RUSSIA may be one of the lowest-ever ranked hosts of a World Cup, but a successful competition will enhance its brand value as a tourist and business destination.
A new report by Swiss bank UBS, Investing and Football, notes that Russia’s low level of public debt, the second lowest among the 32 nations competing in the 2018 World Cup, means the country can easily afford to host the competition.
Although the cost of putting on the show come in at around US$ 12 billion (0.7% of Russian GDP), the World Cup comes at a time when the economy has returned to growth (1.5% in 2017) after two years of contraction. Russia’s economy is still in transition and has been burdened by sanctions and swings in the price of oil.
UBS doubts the Russian economy will greatly benefit from the World Cup, but believes that a trouble-free and well-run event will benefit the image of Russia in the eyes of the rest of the world.

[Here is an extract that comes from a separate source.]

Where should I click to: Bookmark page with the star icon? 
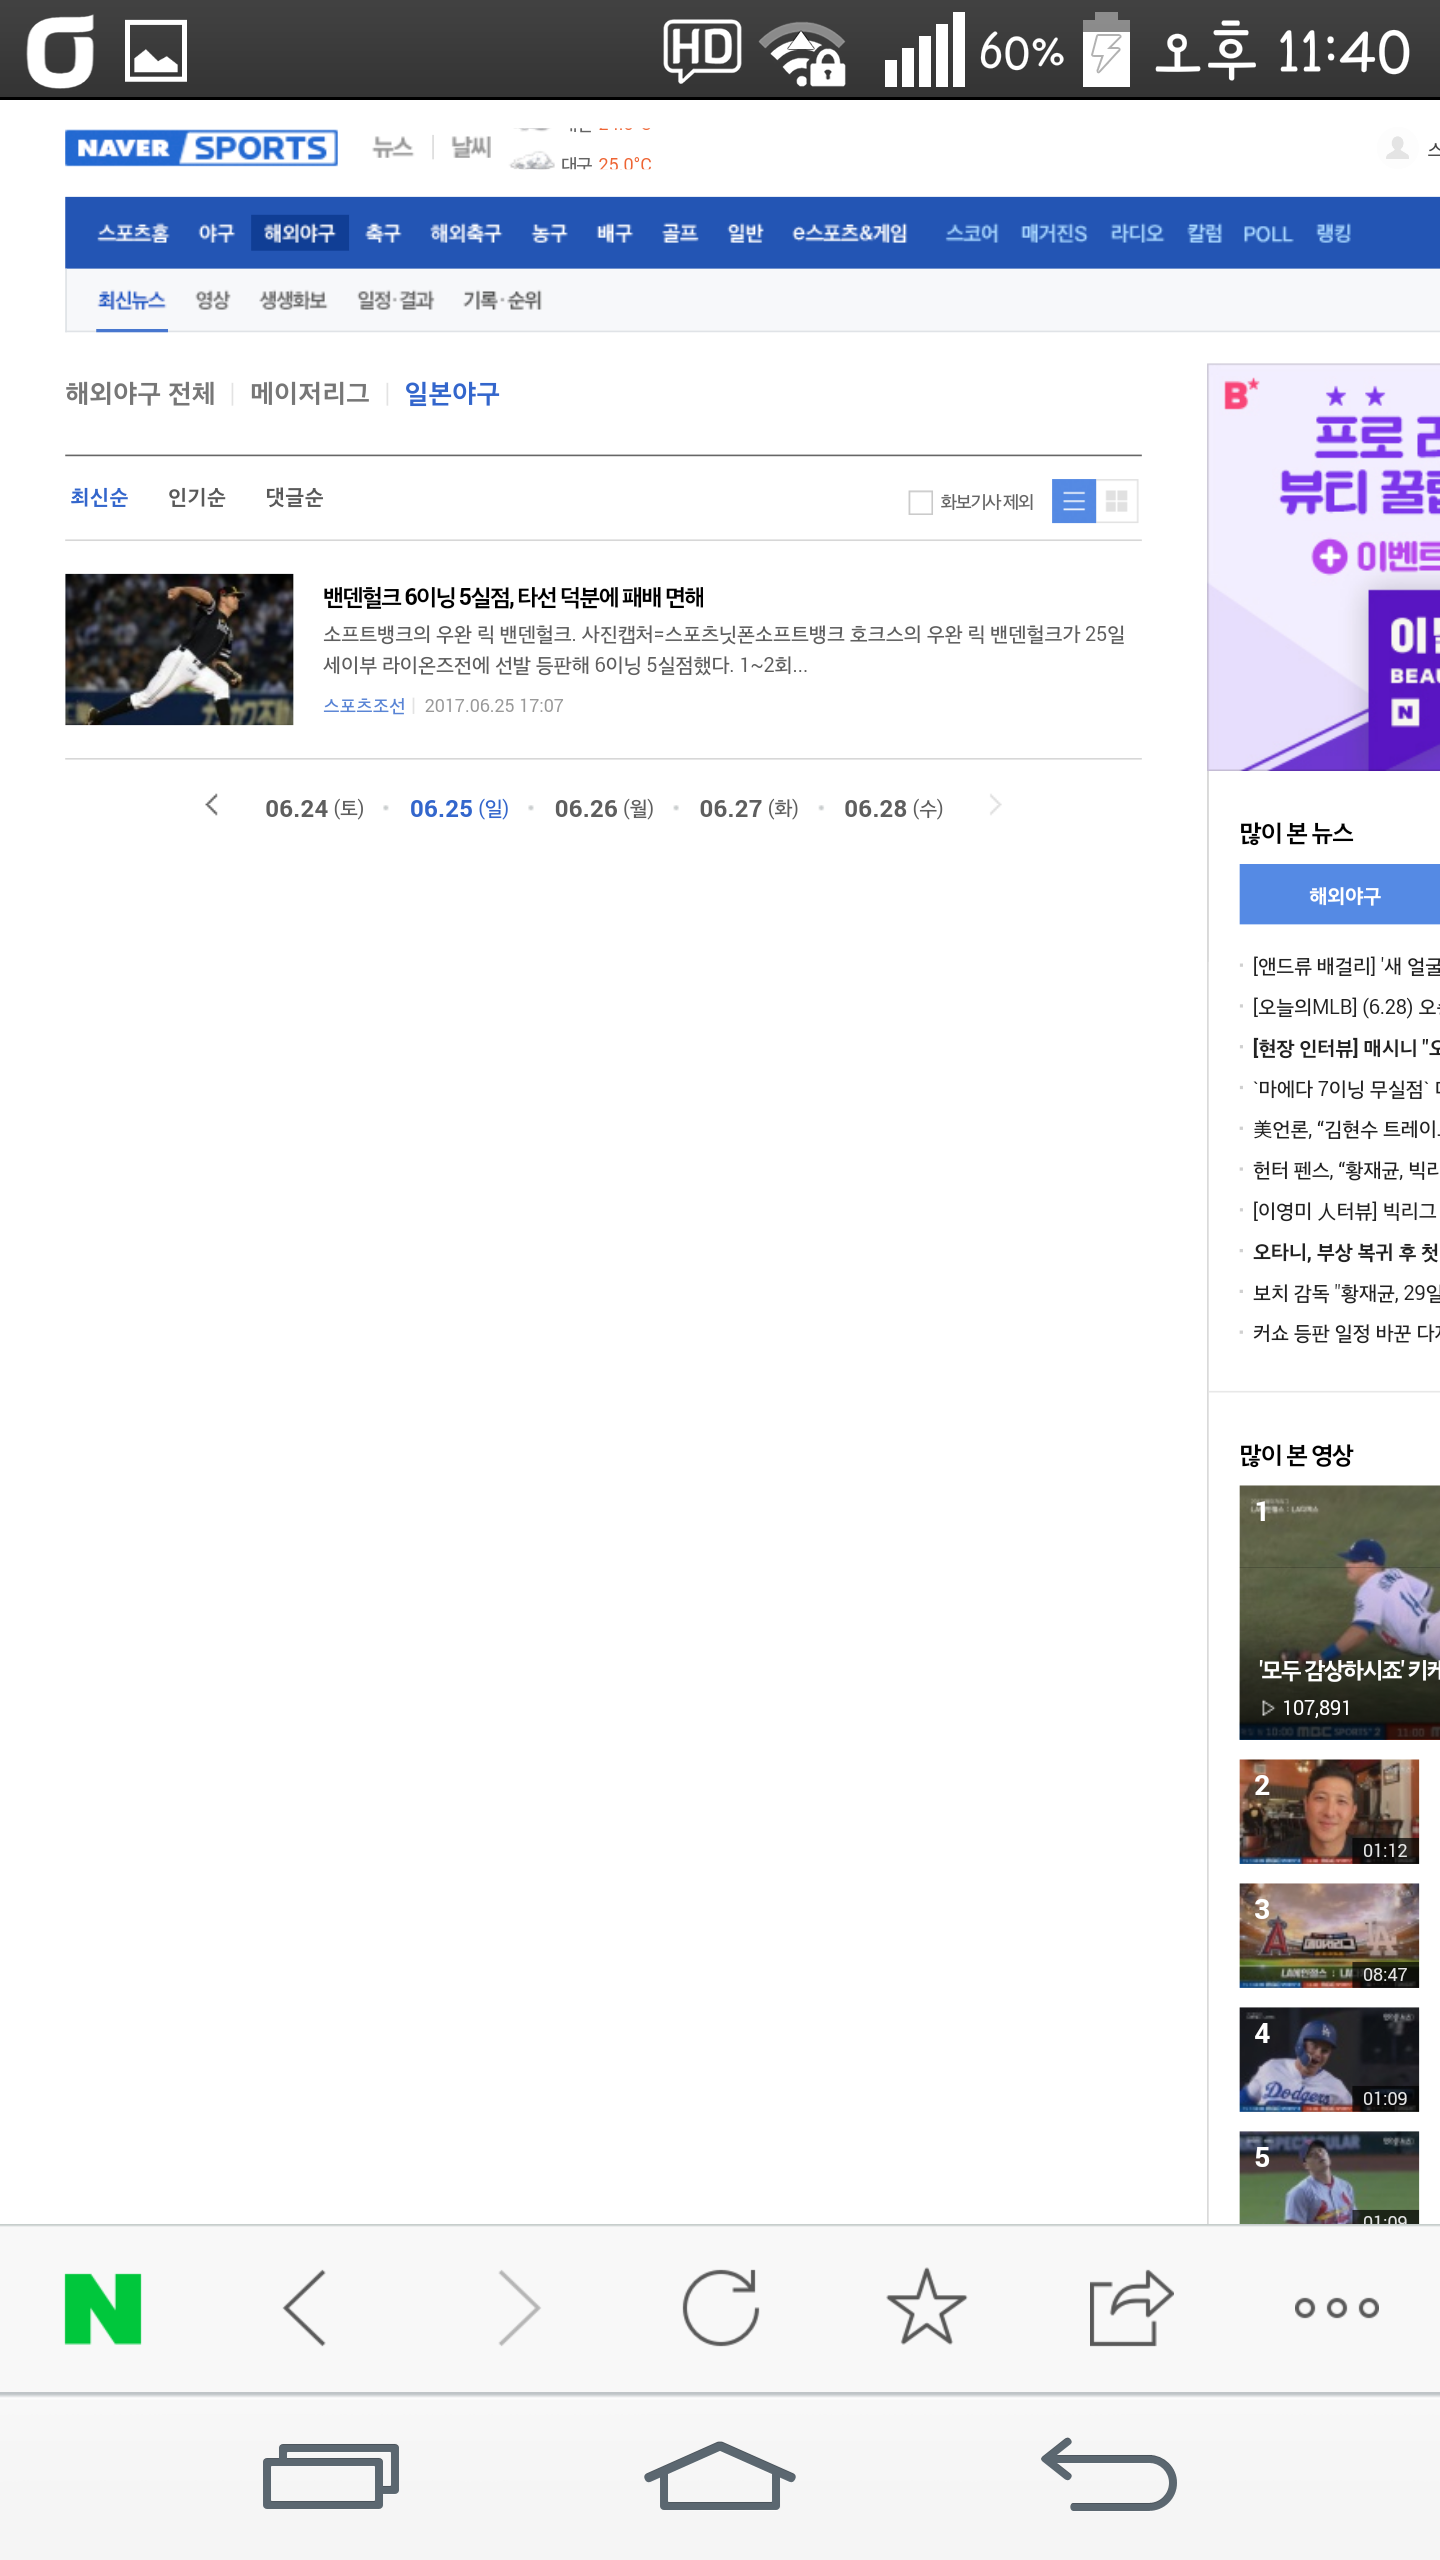[926, 2308]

Relationships between the west and Russia have deteriorated over the past few years and tourism lags behind countries like France, Italy and Turkey. In 2016, Russia was the destination for 4% of all international tourists and accounted for around US$ 8 bn of tourist receipts. The country expects around 1.6 million visitors as a result of the World Cup.

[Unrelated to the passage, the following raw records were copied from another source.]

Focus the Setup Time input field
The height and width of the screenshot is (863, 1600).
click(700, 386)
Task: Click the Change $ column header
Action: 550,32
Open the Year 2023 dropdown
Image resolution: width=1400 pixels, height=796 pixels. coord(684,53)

As UBS says, the economic benefit of the World Cup will only be realised in the future, certainly in the context of new stadiums, which will only demonstrate their value with post-tournament long-term use.

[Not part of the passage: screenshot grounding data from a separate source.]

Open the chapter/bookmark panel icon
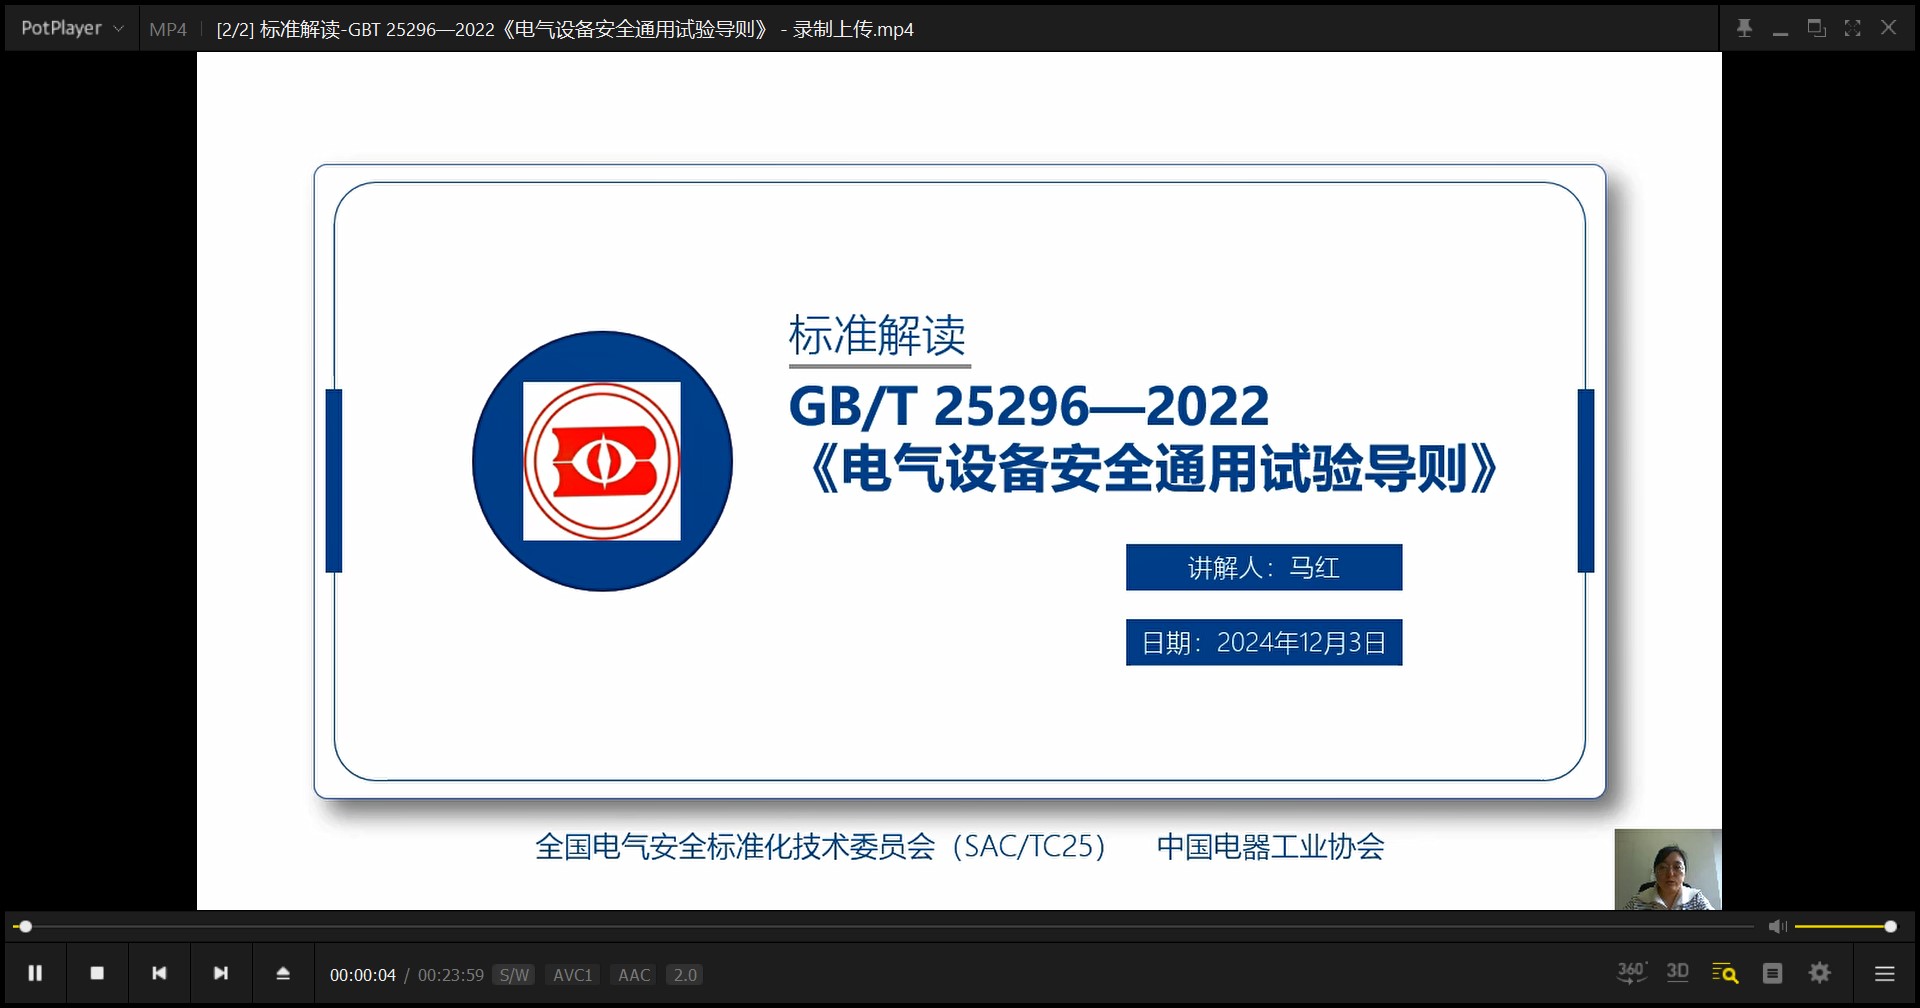This screenshot has width=1920, height=1008. click(1772, 973)
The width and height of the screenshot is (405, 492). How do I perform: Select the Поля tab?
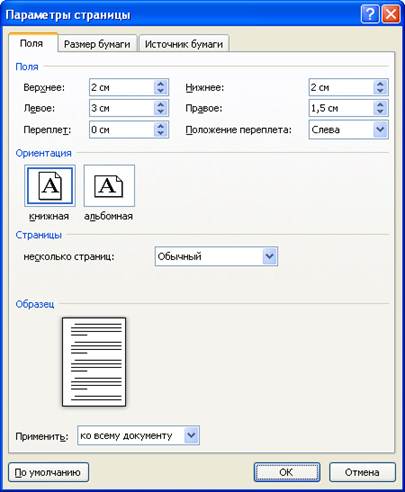pos(32,43)
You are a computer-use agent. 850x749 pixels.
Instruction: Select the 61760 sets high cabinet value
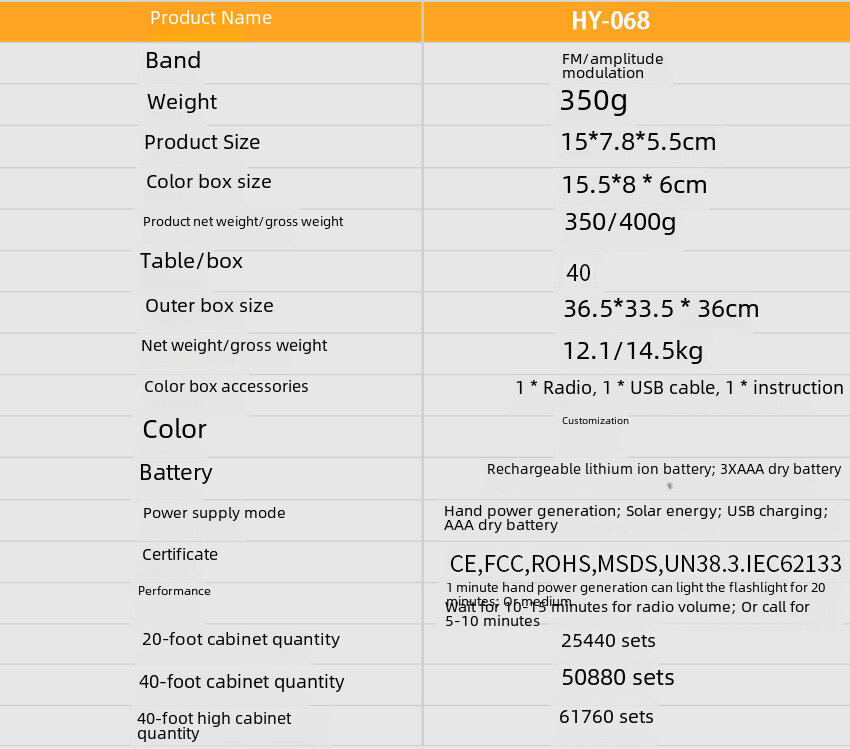(x=606, y=717)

UBS doesn’t expect Russia to emerge as the winner, however, and ranks them around the 15th most likely team to lift the FIFA World Cup. The bank predicts that there is a 60% likelihood of Germany, Brazil or Spain winning the final and lists England, France and Belgium as the dark horses.
The report also says investors can learn something from successful football teams – qualities like agility, balance and calm. UBS’s analysts also see the competition as a chance for current issues to be put aside for the duration of the World Cup: “We hope the countries will use the tournament as an opportunity to build bridges.”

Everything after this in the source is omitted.